■ TEXT PROVIDED ■
__________

Well, I even started to be sexually active, and that was its own mind trip in itself, because then you're like learning yourself and you're learning your body and a whole new way that I wasn't aware of before, and it's with someone else. So, no, I can't shut down, I can't just not text him back. I have to communicate, I have to make you know what my needs are, what feels good, what doesn't feel good, known, and all of that I'm. We're three years into marriage and I'm still having to learn what that is.

Speaker 1:

Or having to not like clinch my butt clinches when I'm tense, when I'm tense or when I'm uncomfortable, you know, like how not to have my butt clinch when I have to, you know, talk to him about things, or when I have to be vulnerable in a different, in a very raw and intimate way, and so that part makes me sad, you know, that part still I grieve, and so when I do talk to younger people I'm like I'm not telling you to just go out there and just sleep with you ever, but I am asking that you find more permission and more freedom to know what it is that you want and don't want and what it is your body is speaking to you about. You know, there is a lot there we could talk about.

Speaker 2:

I'm thinking number one. I have a little mantra that I'm sure people have been listening a while. They've heard me say like we have to have a sexual relationship with ourself first before we can have a relationship with another. And yet when we grow up in these cultures where that's not encouraged nor normalized, then we come into the situation that you're describing, which is very normal, by the way, and you're sort of being a little hard on yourself, I think, because it's an ongoing evolving for all of us, as our bodies change, as our relationships change. I mean, I'm almost 60, and I'm still evolving and growing. Absolutely, it's just a normal way to be.

Speaker 2:

So show yourself a little grace about that as you continue to invest in your relationship and in your sexuality together. And you're talking about, you know, paying attention to your body, which is a huge theme in your book, and one of the poems in Unfolding is called who Told you? Can I read just a couple lines from it? Yeah, it's really what we're talking about. You said I do not remember the first time I was told that my body was not good, but I do know how deeply this disembodied route goes.

Speaker 1:

Tell me more, I think, just sharing. I have memories about growing up and about figuring out how to be a girl in her body, of really beautiful memories, you know. And then I have memories that have shifted the narrative to where I'm undoing a lot of that work now here in my 30s and I think, for the most part, a lot of the messages, especially for my dad having all girls, he always was really good at being like. You're beautiful, you know, and not just in a physical sense but in a spirit sense and a deeper sense and not a surface level. But there's beauty to you, there's beauty to your existing. But then you add Sunday school and you add youth group and you add getting older and how most of our messages and most of the conversations in our youth group and in said summer camps were always somehow around how our bodies were changing and what it is we were feeling and put those things to death.

__________

■ SUPPLIED RECORDS ■
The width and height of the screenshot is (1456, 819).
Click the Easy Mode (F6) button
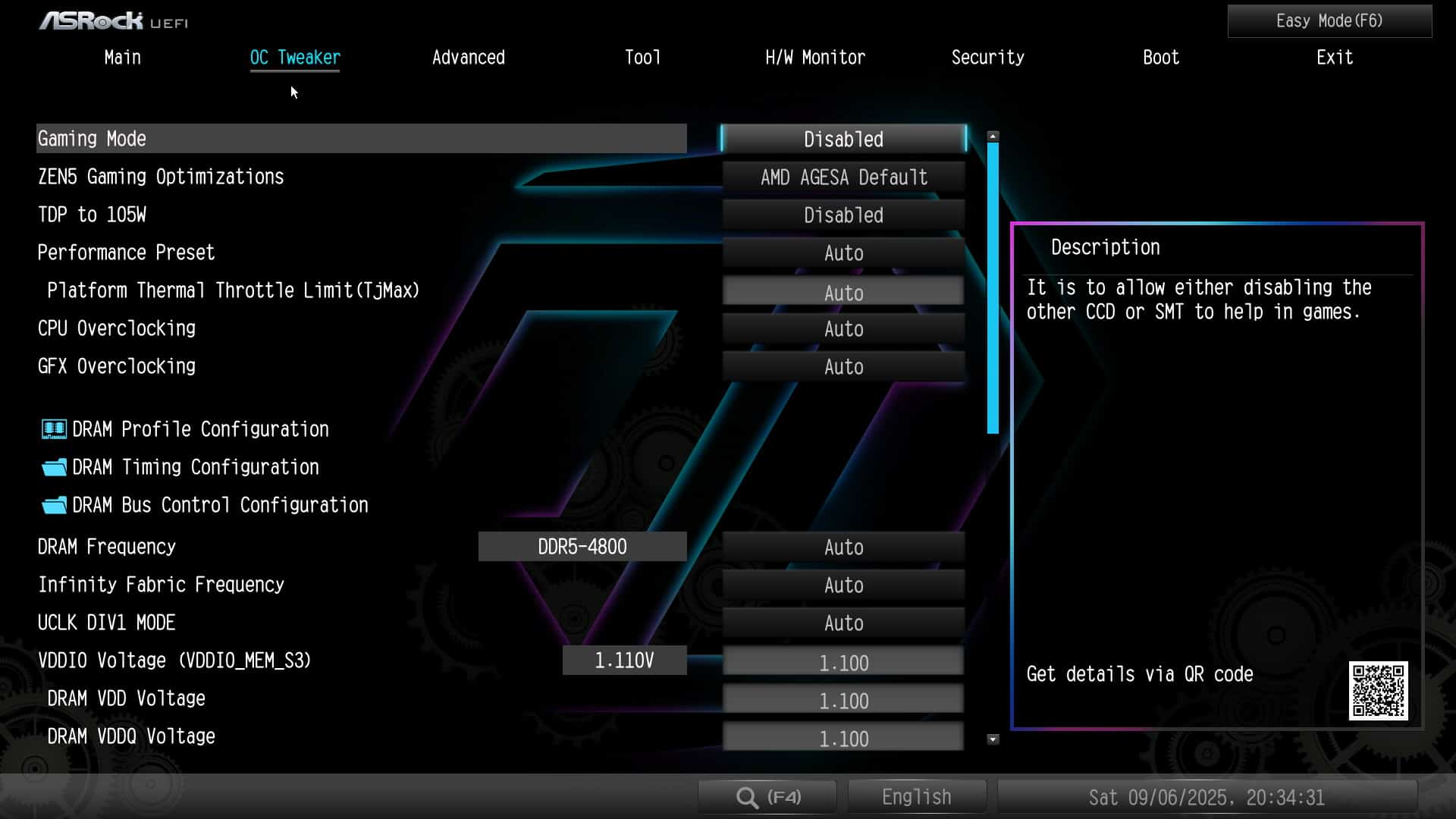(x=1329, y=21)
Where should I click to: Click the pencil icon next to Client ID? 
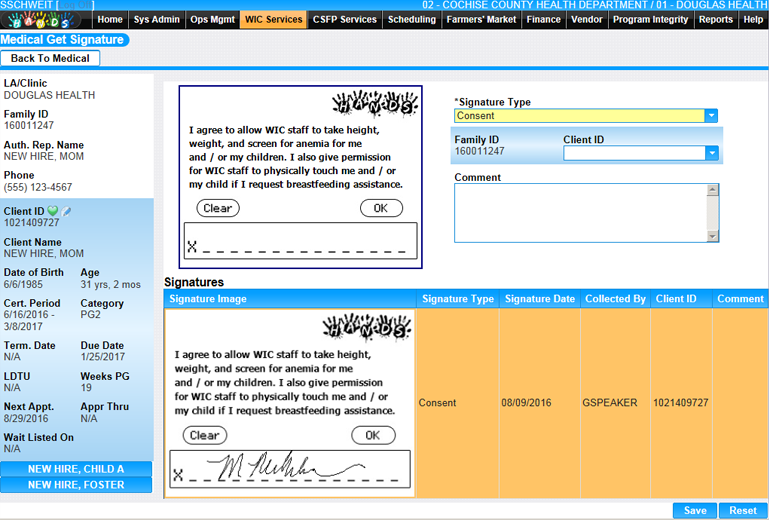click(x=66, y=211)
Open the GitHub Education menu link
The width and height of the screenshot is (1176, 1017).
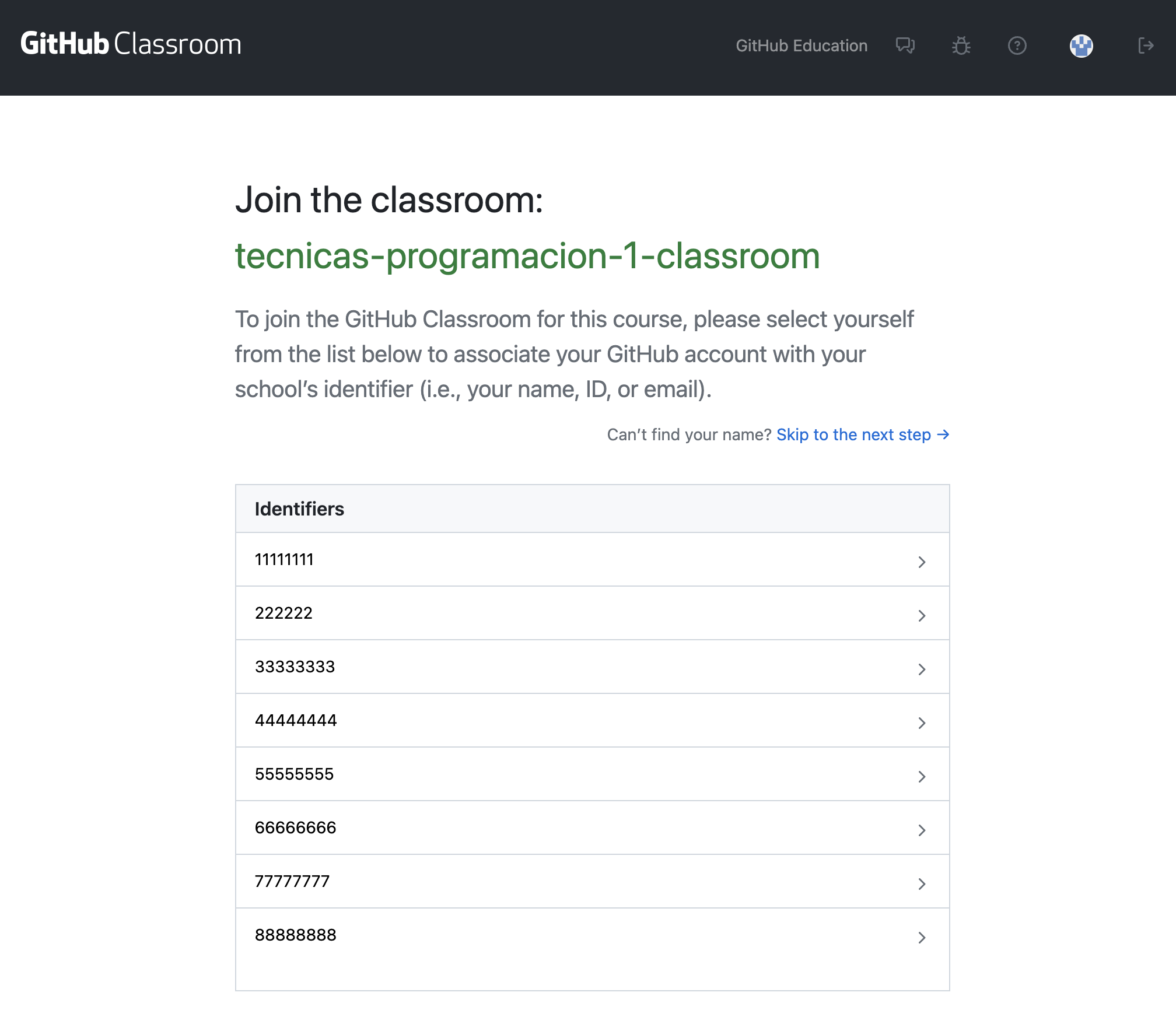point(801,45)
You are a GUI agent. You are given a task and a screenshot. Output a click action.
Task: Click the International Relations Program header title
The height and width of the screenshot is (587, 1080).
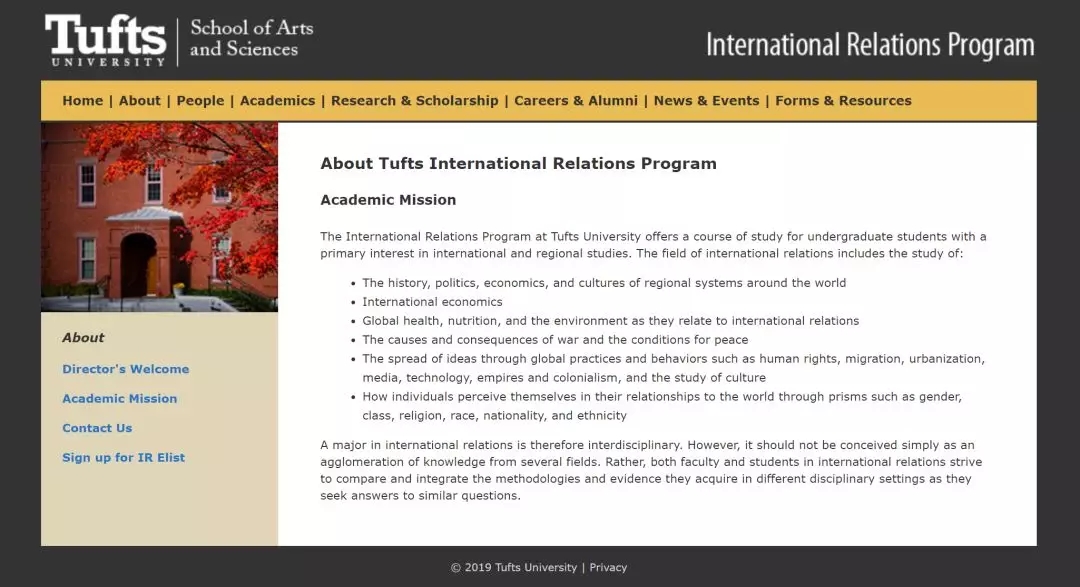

__________

■ OBJECTIVES ■
**1)** From the conversation transcript, list every item that the final speaker says "you add" to the father's messages.
**2)** According to the conversation transcript, is each statement true? Answer yes or no and quote the deciding words.
(a) Speaker 2 says she is almost 60.
(b) A poem in Unfolding has the title "Who Told You?"
(c) The final speaker places the undoing of earlier messages in the 40s.
**3)** Carry on the conversation transcript after its final sentence.

■ RESPONSES PER TASK ■
**1)** Sunday school, youth group, getting older

**2)**
(a) Yes: "I'm almost 60, and I'm still evolving and growing."
(b) Yes: "one of the poems in Unfolding is called who Told you?"
(c) No: "I'm undoing a lot of that work now here in my 30s"

**3)**
Speaker 1:

You know the constant narrative that our flesh cannot be trusted, especially the flesh of a woman, because Eve, for God's sake you know, and all of those narratives starting to take root in how not only I showed up in the world, but how I saw myself and how I interacted with other people. And I think for me it really shifted when I got to college and I was so adamant about making sure that I was being put in spaces where I could speak to freshman girls and speak to sophomore girls about who they were, about how valuable they were, about how enough they were. And here I was a junior, senior and being so good at giving those narratives to other people and very much so not believing it for myself, very much so like having to be caught in my own words and being faced with like you're a hypocrite, you're so good at being like you're enough, you're worthy, you're valuable, you know, and you don't speak that over yourself. And why don't I speak that over myself? Well, because I was told that my body is one. If it's anything to pay attention to, it's something to condemn, it's something to control, it's something to hide, it's something to separate myself from.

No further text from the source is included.